After a couple of years, he realized that repairing and maintaining cars and trucks was more of a hobby rather than a career. So, he eventually found himself working as a stonemason, for a non-union company.

Apprenticeship in a Union
After working as a stonemason for some time, he realized he would rather be working for a union for the benefits and the brotherhood offered by working with other union members.

“I inquired about becoming a stonemason apprentice through a union at the company I was working for,” Stonehouse said. “They didn’t have room to take on a stonemason apprentice, but they had room for a tile setter, so I decided to try it out.”

Stonehouse has now completed his apprenticeship as a tile-setter through the BAC Local 1 Minnesota/North Dakota/South Dakota and can now say he loves his chosen career. While completing his apprenticeship, he was able to receive a paycheck while learning and being held to a certain standard.

Being a union apprentice, the same standards are taught and passed through many generations of tile setters.

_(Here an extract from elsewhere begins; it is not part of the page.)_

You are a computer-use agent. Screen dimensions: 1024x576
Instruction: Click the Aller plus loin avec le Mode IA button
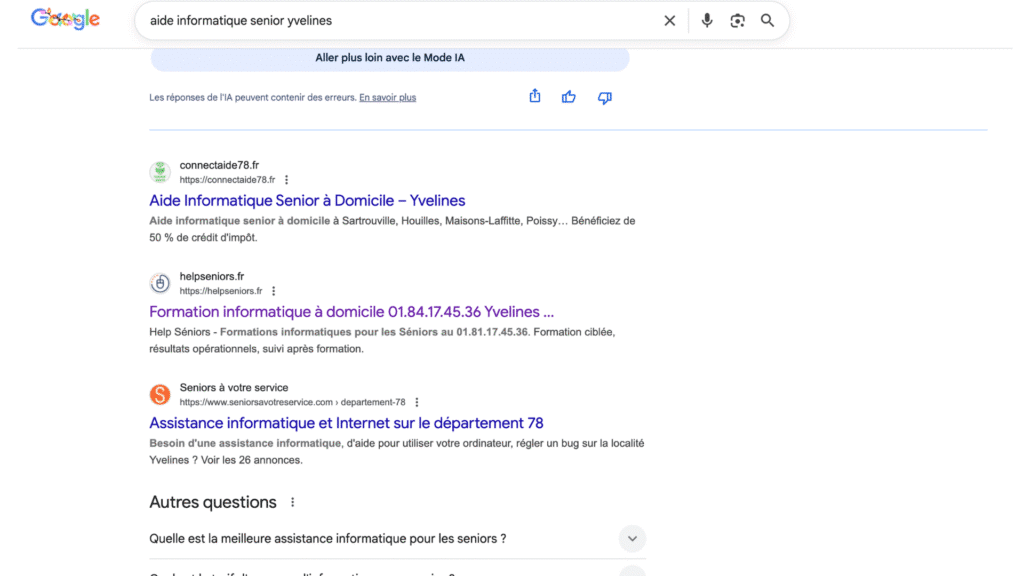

Through the union, apprentices can climb up the pay scale through experience and education.

“I was pushed to attend college, but I knew that the demand for workers in the trades was larger,” said Stonehouse. “I get paid even better than some of my friends who went to college.”

“I enjoy being a part of a union for the consistency,” Stonehouse said. “Although I have to pay my dues, they manage everything for me–from health insurance and retirement funds to even just the workload.”


No college debt. No regrets. Listen to Jesse Stonehouse’s construction career experience.


Introduction to Tile Setting
Tile setters lay out and install various types of tile, including ceramic, marble and porcelain.

When Stonehouse approaches a new job, he usually walks into a room that has already been prepped and installs the tile that has been preselected by the client.

“It’s very satisfying to be able to walk away from a job site at the end of the day and know it looks good because of you and your crew,” said Stonehouse. “You are proud when your client is happy.”

Stonehouse also enjoys the variety in job sites–from shopping malls to stadiums to office buildings. Stonehouse said that after working in the trade long enough, it’s almost hard to think of places he hasn’t worked on.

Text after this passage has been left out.